------ Material shown ------

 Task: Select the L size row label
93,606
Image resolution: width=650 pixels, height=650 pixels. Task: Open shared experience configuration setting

------
------ Material shown ------

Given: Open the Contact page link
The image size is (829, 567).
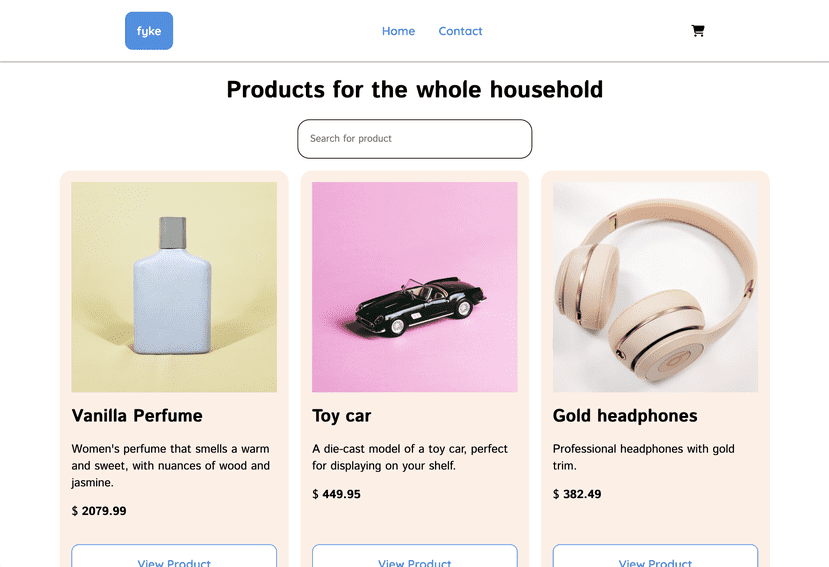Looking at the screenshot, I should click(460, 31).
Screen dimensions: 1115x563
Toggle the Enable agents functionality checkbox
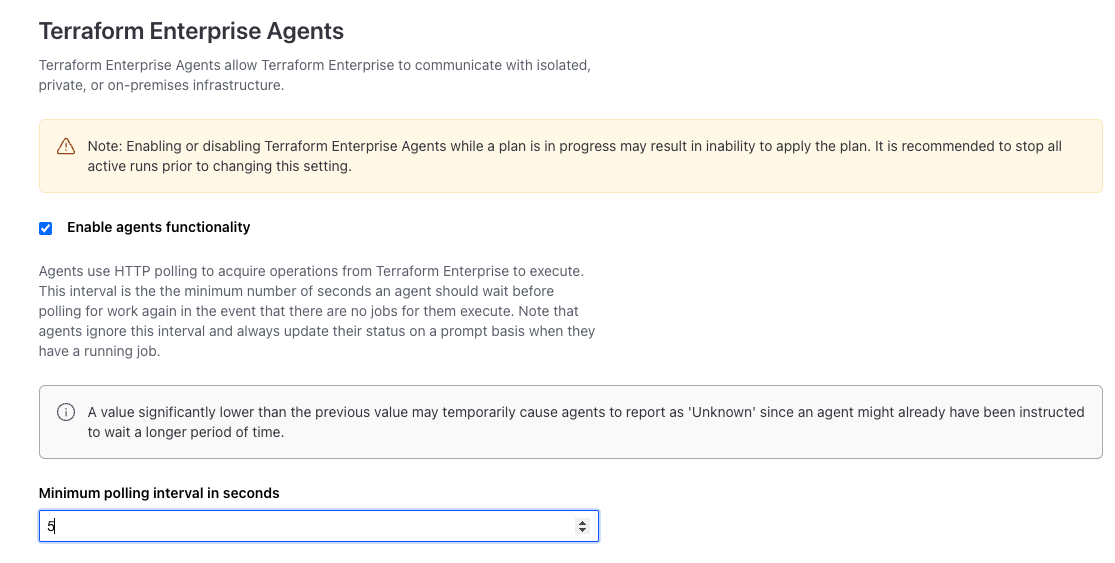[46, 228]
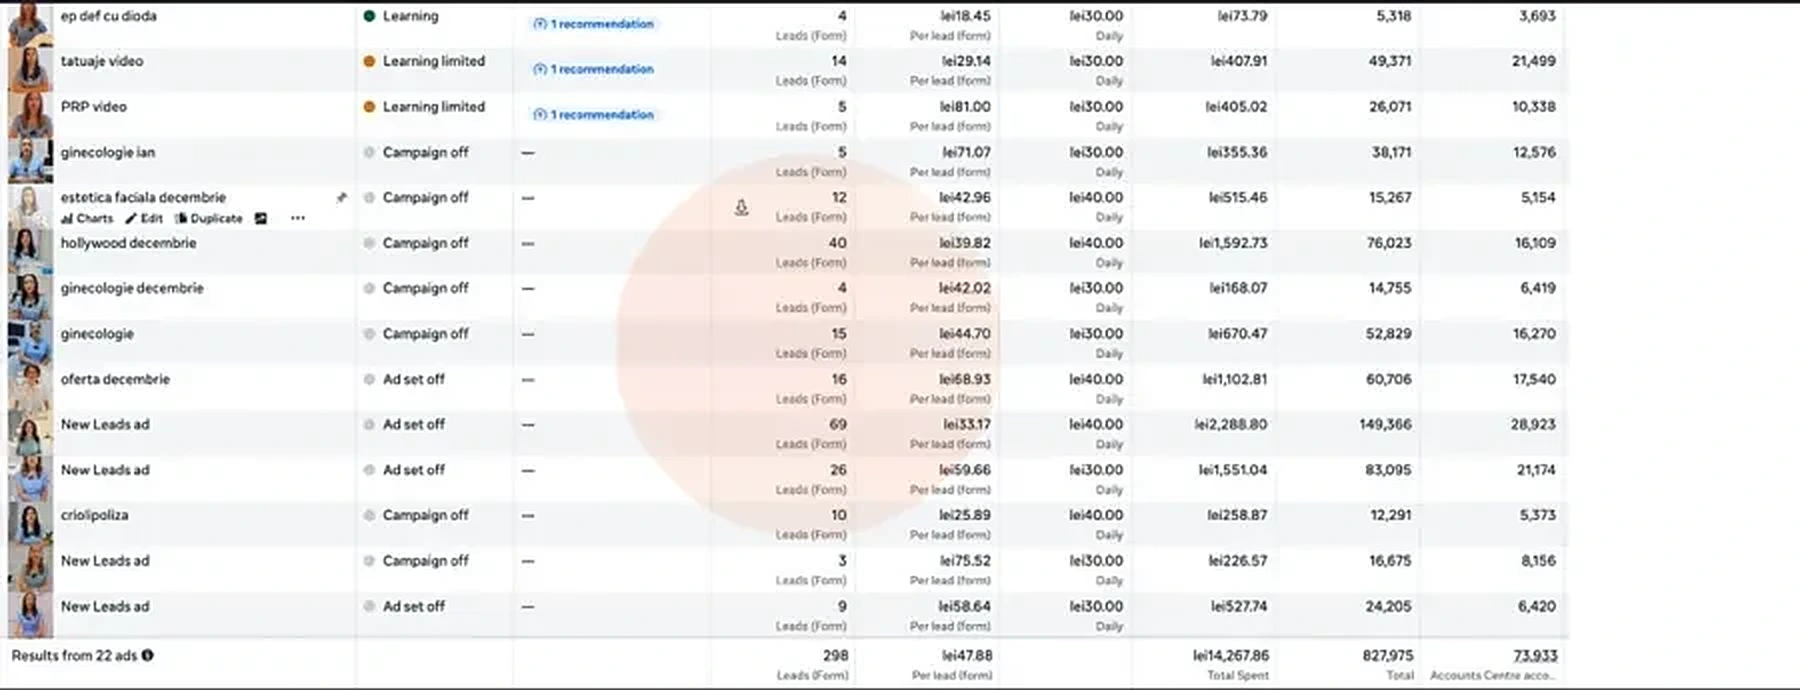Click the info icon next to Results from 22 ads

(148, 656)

------
------ Material shown ------

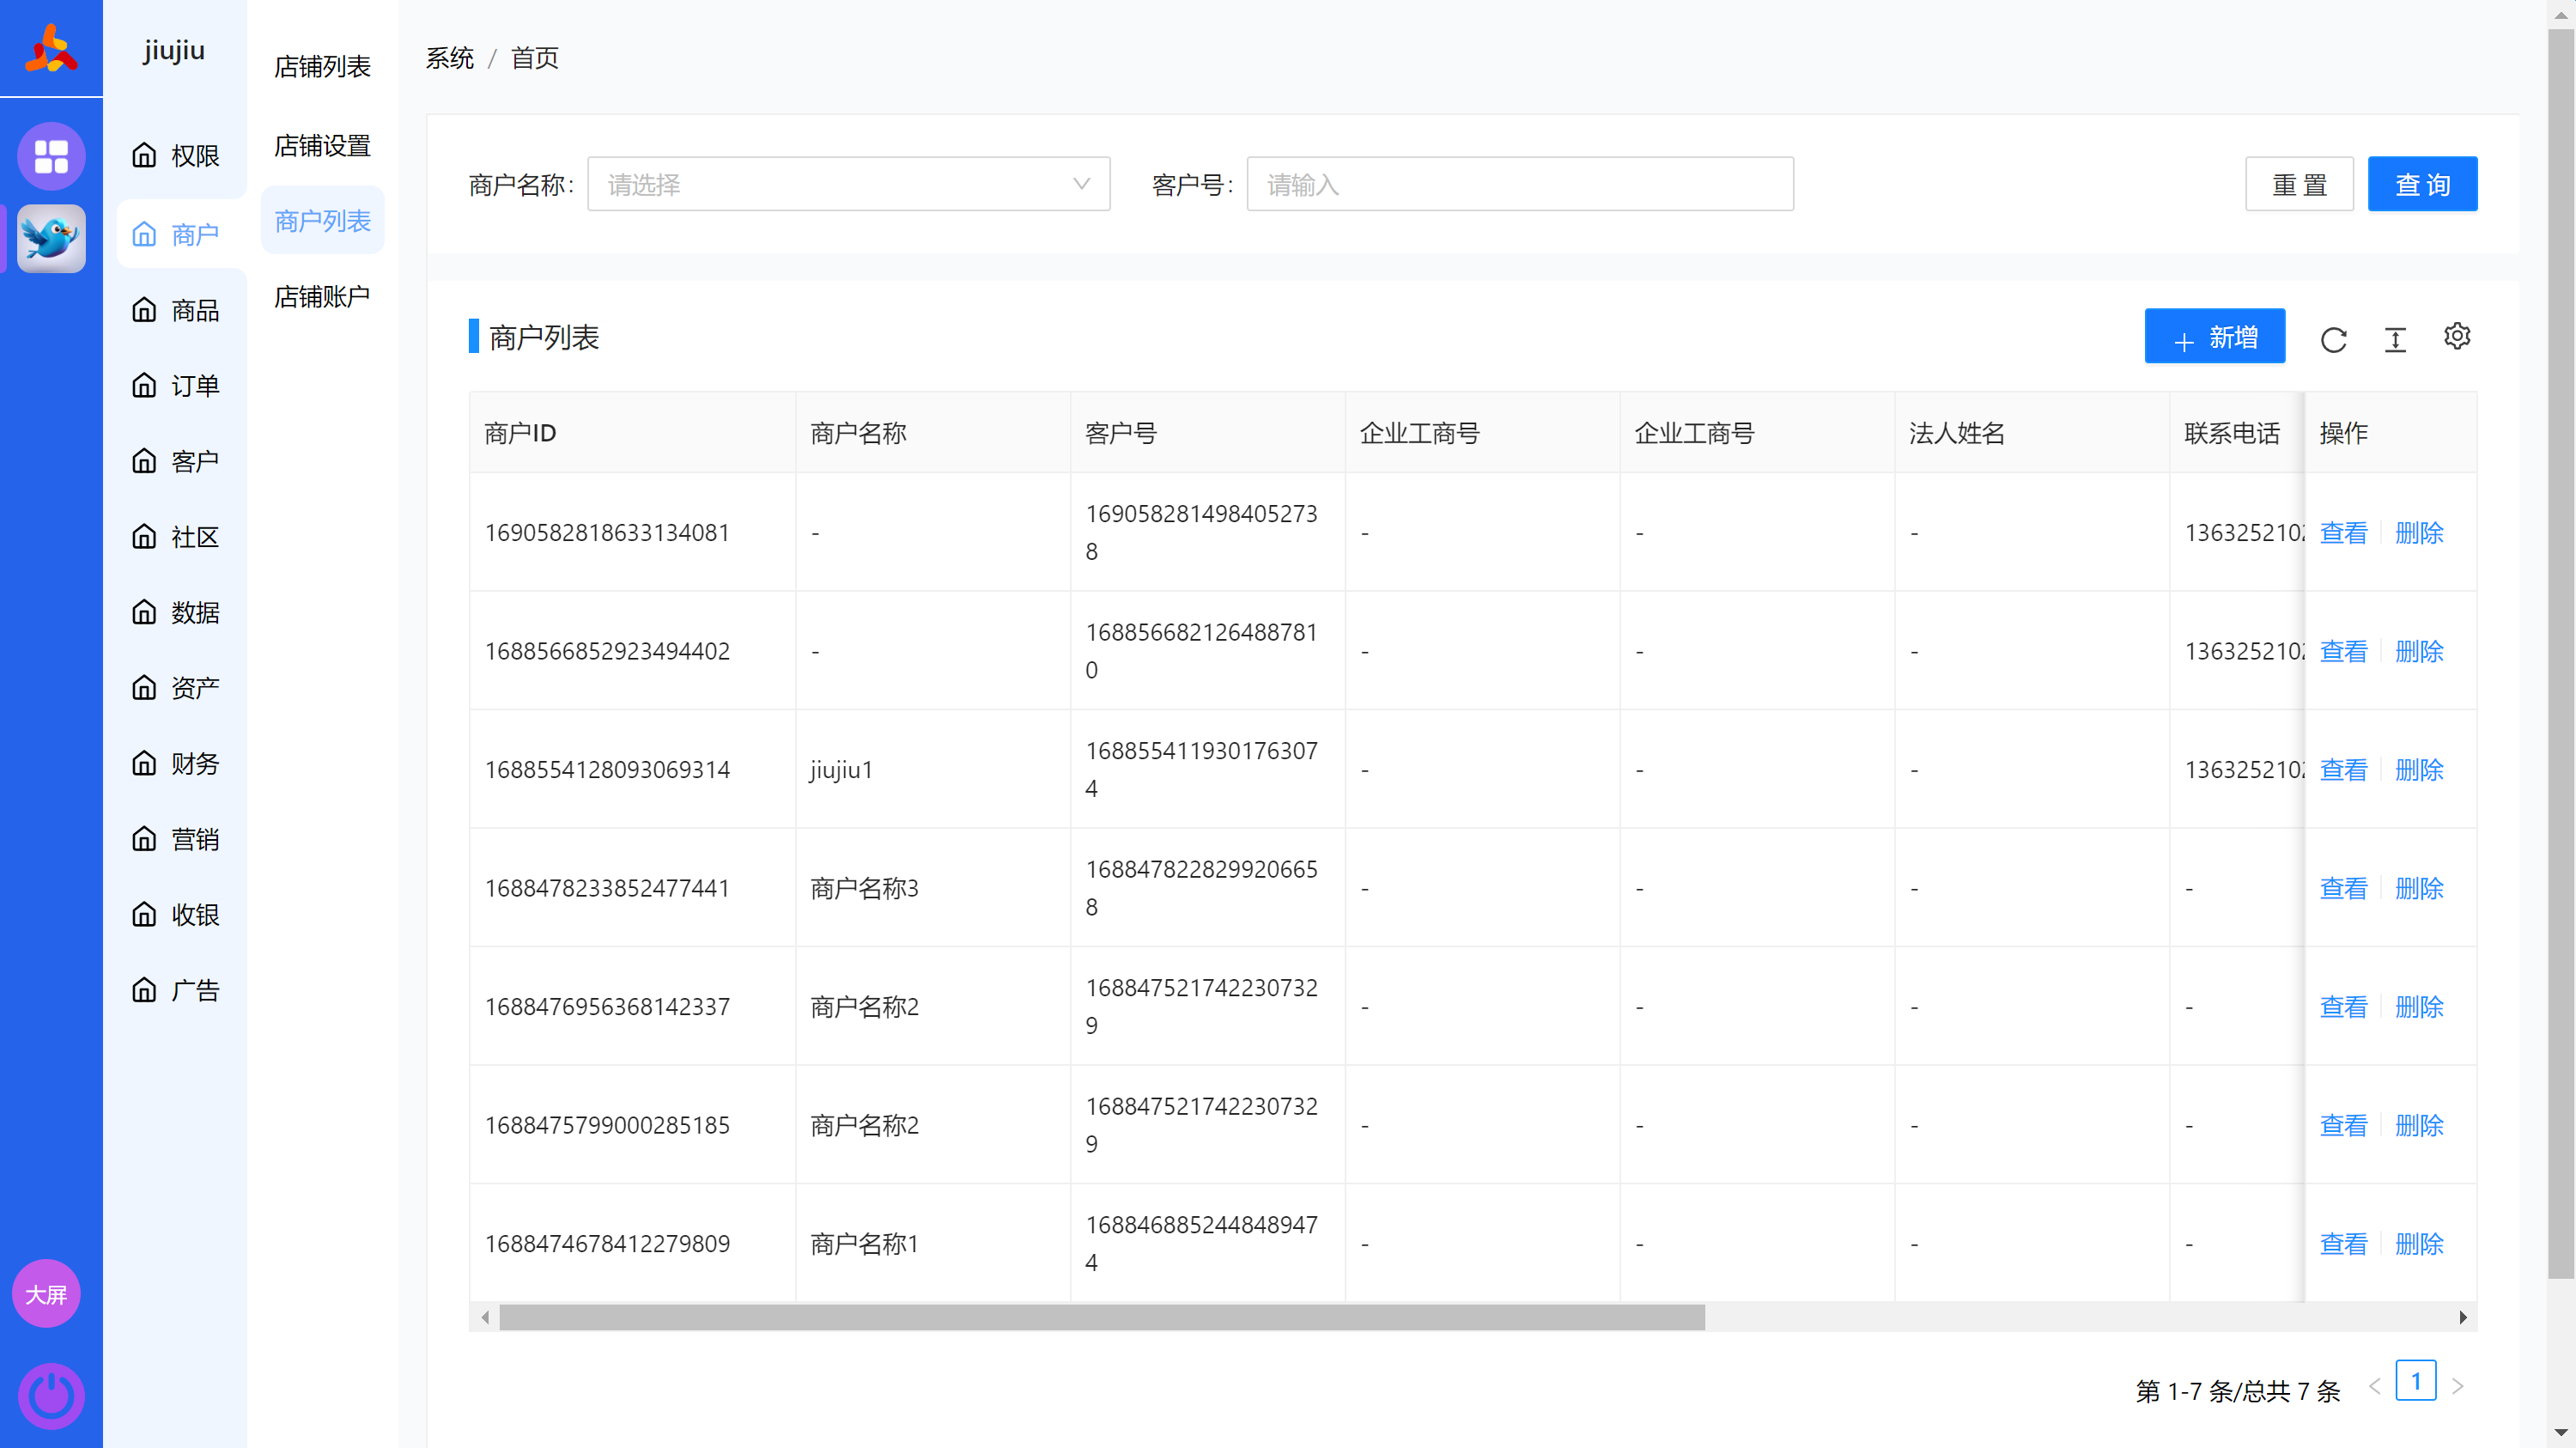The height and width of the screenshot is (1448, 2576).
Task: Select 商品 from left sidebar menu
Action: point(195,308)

------

**Your instructions**.
Go through the data and return each line where the word "Open" appears.

**Exercise response**.
Image resolution: width=650 pixels, height=650 pixels. Task: Open shared experience configuration setting
Given: Open the Contact page link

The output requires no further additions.